The Energy Information Administration reported that in the week ending April 24th, US crude stores rose by 9 million barrels. This was less than the 10.6 million barrel increase forecast. This latest increase takes the total level of crude inventories to 527.6 million barrels. It also marks the 14th consecutive week of inventory gains.
At current levels, crude inventories across the United States are less than 2% of the all-time high of 535 million barrels. This was last seen in March 2017.
While the increase was less than expected, helping crude to recover some losses amidst the broader recovery in risk appetite this week, the continued gain reflects the ongoing dirge in demand.
Total products supplied, which is used as a proxy to gauge demand, is down roughly 30% worldwide. It’s down 28% in the US alone over the last four weeks.
Gasoline Stocks Fall (First Time in 5 Weeks)
However, the report was not totally bearish as gasoline inventories were seen falling for the first time in five weeks. A net loss of 3.7 million barrels was registered over the week. This was in stark contrast to the 2.5 million barrel increase expected. The unexpected drop in gasoline inventories has also helped offer crude prices support this week.
The decline in the gasoline level is attributed to refiners stepping up activity last week. This is along with an increase in gasoline supplied, which had helped refiners work through pent-up gasoline inventories. However, the EIA report notes that total gasoline demand is still down 44% over the last four weeks versus the same period 12 months ago.
Distillate Stockpiles Rise
Distillate stockpiles were higher again over the week, however. A rise of 5.1 million barrels was recorded. This is well above the 3.6 million barrel increase forecast.
Refineries noted a 305k barrel per day increase in crude runs, lifting refinery utilization rates by 2% to 69.6%.
Despite the bounce in oil prices this week, the outlook remains bleak given the ongoing lock-downs which continue to contribute to anemic global oil demand.
While some countries are now starting to ease lock-down measures and make plans for being reopening economies, there is still a long way to go.

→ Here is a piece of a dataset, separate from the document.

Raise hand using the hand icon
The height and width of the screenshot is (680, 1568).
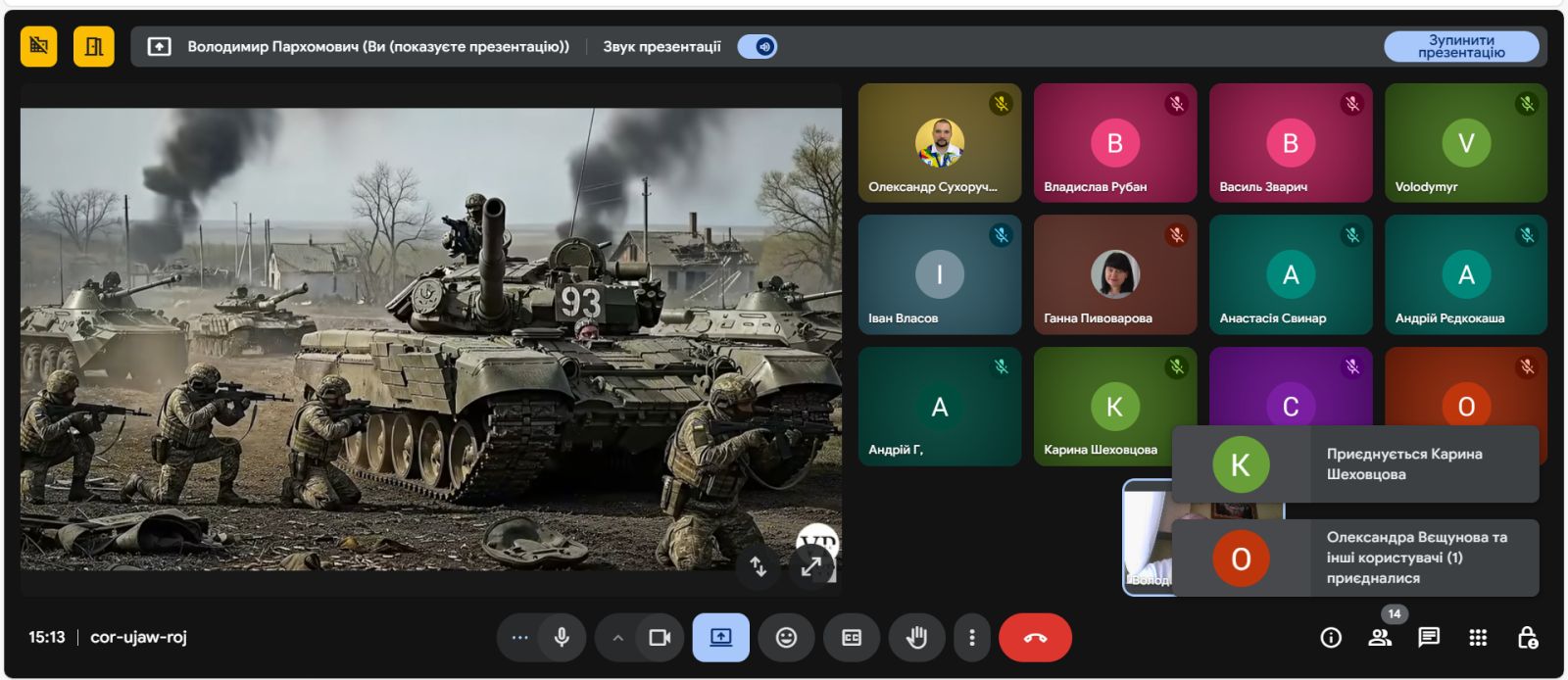coord(916,638)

Upside contributors to oil remain scarce at this point.
Crude Caught Between Key Levels
The rally in crude prices this week has seen the market recovering off the 10.72 lows which were tested midweek. However, for now, the 17.12 level continues to provide resistance, with the bearish trend line from 2020 highs coming in just ahead.
Until price breaks above this region, focus remains on further sideways action, skewed towards more downside. Above 17.12 however, the 26 level is the next key resistance level to watch.